Next Gem AI's Custom LLM
Last updated
Last updated
By customizing a Large Language Model (LLM), we aim to refine our initial output and enhance the value returned to our users. We store all the information processed by various AI systems in our MongoDB database.
This allows us to create a specialized version of the LLM that is well-informed about the collective knowledge each AI has generated on specific projects. Consequently, users can access detailed insights through this customized LLM, tailored to provide precise and comprehensive project analyses. All the scores from these previous different models are cross-referenced. Our custom model will assign its score derived from an overall average score: all this data will enable us to establish a Trustability factor, allowing you to invest in any project with the best data available on the market.
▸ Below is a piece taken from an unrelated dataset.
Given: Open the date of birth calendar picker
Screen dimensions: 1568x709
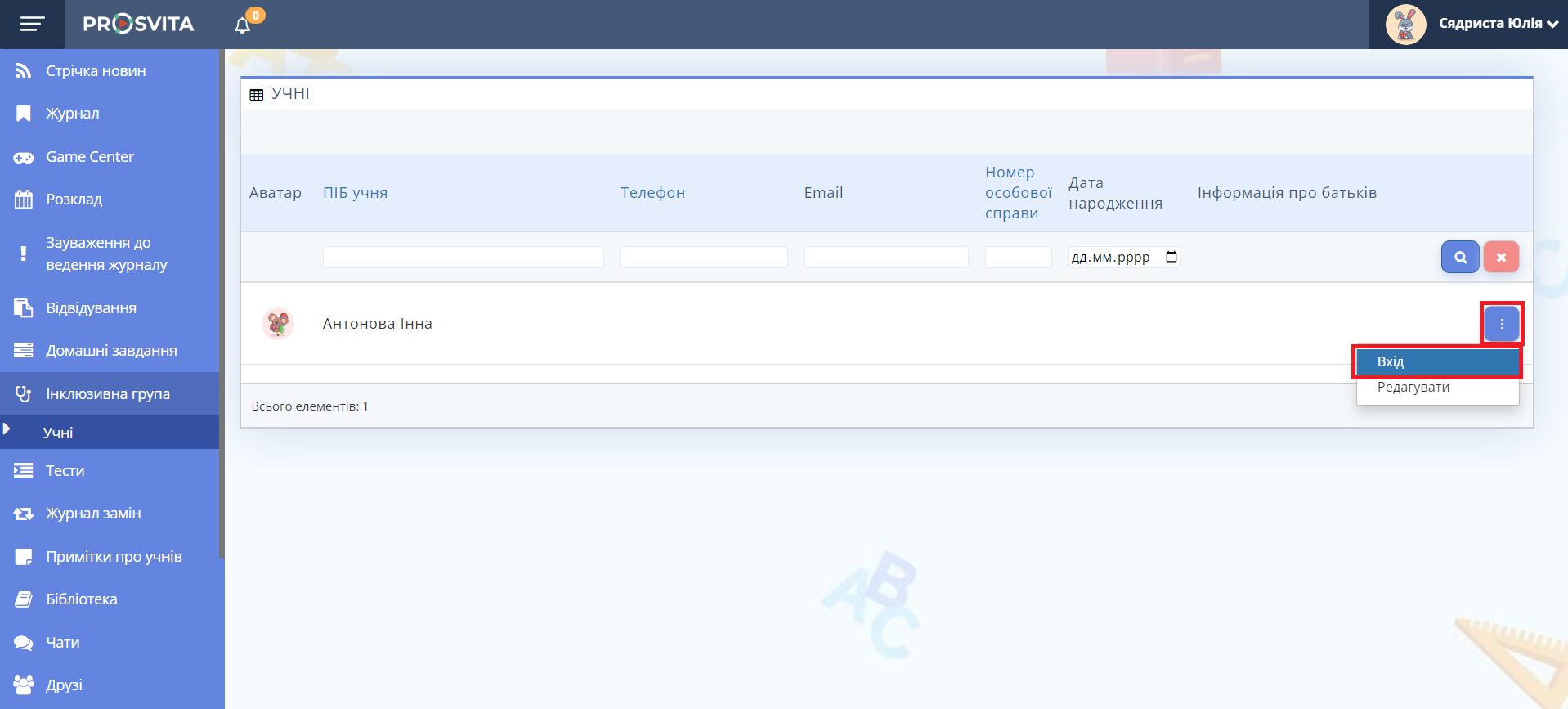Looking at the screenshot, I should [1171, 257].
We are making it by breaking down each document into smaller text segments, known as chunks, and then converting these chunks into embeddings. Embeddings are numerical representations of text that capture the essence of the information and can be processed by machine learning models. These embeddings are stored in a vector database to facilitate efficient searching and retrieval of similar embeddings.
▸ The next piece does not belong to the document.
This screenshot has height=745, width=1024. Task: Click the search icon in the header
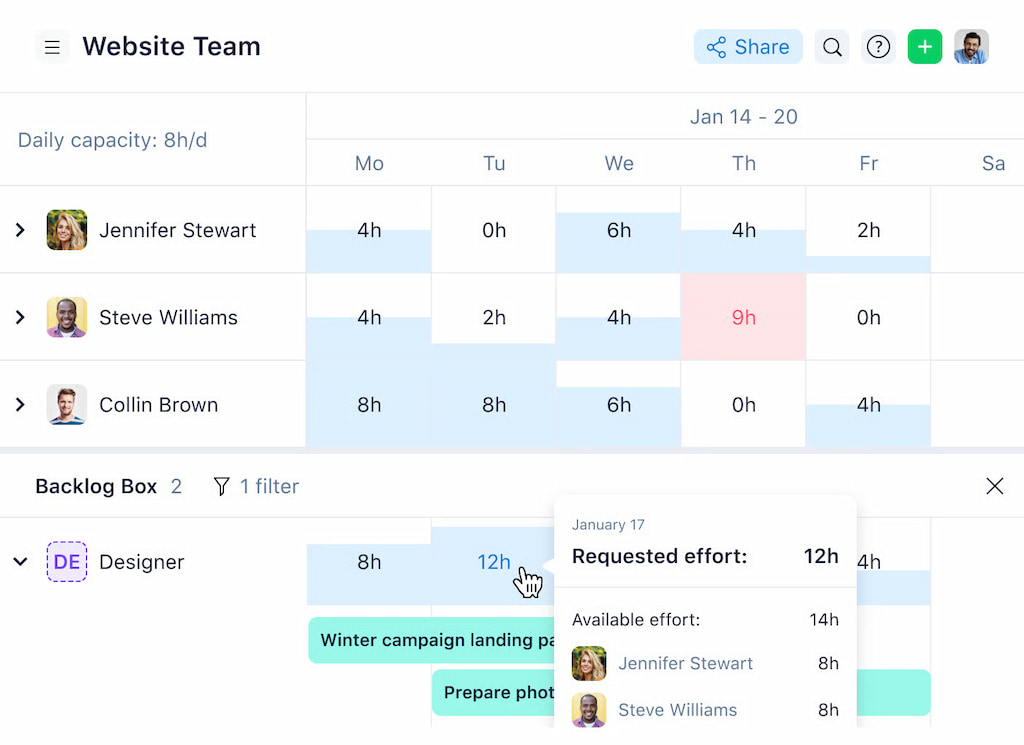(832, 46)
When a user has a question, the system embeds it to understand its context and content. It then searches the vector database for chunks of text whose embeddings are similar to the question’s embedding. The relevant chunks contain information that can help answer the user’s question. Finally, the system sends both the original question and the retrieved chunks of text as context to an efficient language model; it then uses this information to generate a coherent and contextually relevant answer to the initial question. This process allows for a more informed and precise response by providing the language model with a tailored context extracted from our MongoDB database of text embeddings.